- December 13, 2015
- Posted by Mary Ward, Youth Expedition Member
Slowly, the great flaming circle crested the mountains and began to burn away the mist from Flathead Lake and painted the waters a soft orange as we skimmed along the undisturbed surface on our way to Wild Horse Island. Our mission was to locate and capture the hidden metal snakes (old fencing wire) that were coiled beneath cloaks of grass and moss, waiting to strike their unsuspecting victim.
Kayla and I were sent off to battle the wire that rested near to the island’s famous inhabitants, the six “wild” horses. As Kayla and I fought with the wire snakes, the horses gathered beneath the spotted shade of a pine which made their colors more difficult to discern. After a time, they started to wander over toward where we were working on the side of a hill.
We paused our assault and admired the creatures. The sun hung high in the azure skies and made the horses pelts gleam. Four of them were jet black and the oldest was a deep brown, almost the color of wet earth. As for the sixth, it was a shock to see her against the darkness of the others. She was a beautiful paint, white with light brown spots and a soft pink nose.
With a glance in their direction every now and then we got back to work with Kayla keeping an eye on the horses who were a mere one hundred feet away. It was a beautiful morning and very peaceful with the only sounds being the soft voice of the wind through the pines and prairie-like grass, as well as the chirping of the occasional bird.
Suddenly, Kayla starts hitting the helmet I’m wearing like a mad woman, shattering the illusion of calm. I look up and see not one but seven full grown male big horned sheep lined up on the top of the hill above us just in time to watch them as they begin to charge towards us. Frantically, we began to scramble out of their way only to find ourselves blocked in on one flank by the horses. Quickly we change directions and back up so that we can keep an eye on the thundering beasts, but forget to watch our footing so we nearly did a painful Gravity Check while escaping being trampled.
The sheep ran right past us and made a beeline for the group of females we spotted earlier.

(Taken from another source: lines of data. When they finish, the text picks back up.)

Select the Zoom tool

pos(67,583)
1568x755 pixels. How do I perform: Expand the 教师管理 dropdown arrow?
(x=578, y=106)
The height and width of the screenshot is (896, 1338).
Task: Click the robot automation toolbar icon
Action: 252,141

We looked at each other and laughed with disbelief. If we hadn’t moved, our crew would have found us trampled. As it turned out, we didn’t get all the fun. Two others on our team, Michael and Daniel, nearly got squashed beneath a fury of hooves as well.
This went on for nearly an hour until finally we were able to draw the horses away from our tools after I got backed into a tree by the paint. I was rescuing some item or another when the paint took notice of me and headed in my direction. I slowly rose into a crouch and began to back away with my hand outstretched in front of me and talked soothingly, or so I hoped, to the horse. I think I scared a few members of my crew quite a bit as I unknowingly backed into a tree and got my hair tangled with the lower branches.
The paint kept plodding forward but wasn’t acting aggressive so I wasn’t too worried. As I struggled to free my hair, the paint stopped a few feet away from me. Wary of startling her I held my hands back out in front of me and held a nice little, if one-sided, conversation with her. Apparently she liked me as she came forward and rested her soft, pink nose on my hand. I sucked in a quick breath and then smiled. She was beautiful. But I knew I had to go so I wriggled loose and continued my retreat, but she kept following me! It sure must have looked odd. After a bit of following me she lost interest and I was able to finish retrieving our tools so we could get back to work.
The horses kept us from work for about an hour and a half and stuck around for the rest of the day. We even named them all. The paint we called Rain and the wise old horse we named Tyson. At first we figured the black horses were all the same until we saw the white markings. The one with a large white spot on his forehead was Everett and the one with the smaller dot was Shadow. The third black horse had a little white sock on his back right hind leg so we decided that one would be Ninja. The last one was a pure midnight black so he got the title of Coal.
So much for a “boring” day of tangling with the rumored vicious metal snake infestation of Wild Horse Island.